La directrice générale de l'Association québécoise des établissements de santé, Diane Lavallée, semble douter des effets réels de la hausse de la rémunération des médecins.

Beaucoup d'inquiétude

Au sixième jour de l'élection provinciale, l'Association québécoise d'établissements de santé et de services sociaux (AQESSS) et sa directrice générale, Diane Lavallée, s'inquiètent du maintien et de l'accès des services offerts à la population.

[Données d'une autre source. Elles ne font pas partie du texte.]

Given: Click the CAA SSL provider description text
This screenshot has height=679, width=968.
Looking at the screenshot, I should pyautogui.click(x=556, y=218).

Dans le cadre d'une tournée provinciale des directions d'établissements entreprise depuis le dépôt du budget par le ministre des Finances, Nicolas Marceau, Mme Lavallée dénonce le fait que le gouvernement ne respecte pas les engagements pris visant à augmenter les budgets de la santé de 4,8% par an jusqu'en 2017-2018. L'augmentation de 3% des budgets globaux annoncée par M. Marceau représente 976 M$, soit un manque à gagner de 635 M$ pour 2014-2015. Ce sous-financement par rapport aux prévisions risque d'allonger les listes d'attente en plus de priver des patients de certains services tandis que des régions risquent d'écoper plus que d'autres au niveau des temps d'attente.
Mme Lavallée précise que la moitié de la hausse des budgets (540 M$) sera destinée aux médecins, une hausse que l'AQESSS ne souhaite pas voir annuler, mais plutôt étalée sur une plus longue période. «Dans le cadre de la présente campagne électorale, on considère qu'il est important que les partis politiques disent ce qu'ils entendent faire pour conserver le réseau intact.»
Parmi les possibilités qui s'offrent, l'AQESSS considère que la révision du panier de services offerts par un organisme indépendant constitue une avenue tout comme le mode de financement axé sur le patient.
La directrice considère que l'informatisation des dossiers médicaux des patients peut représenter une source d'économie par l'évitement d'examens répétitifs, la prescription de médicaments découlant du "magasinage" des établissements de santé par de nombreux patients.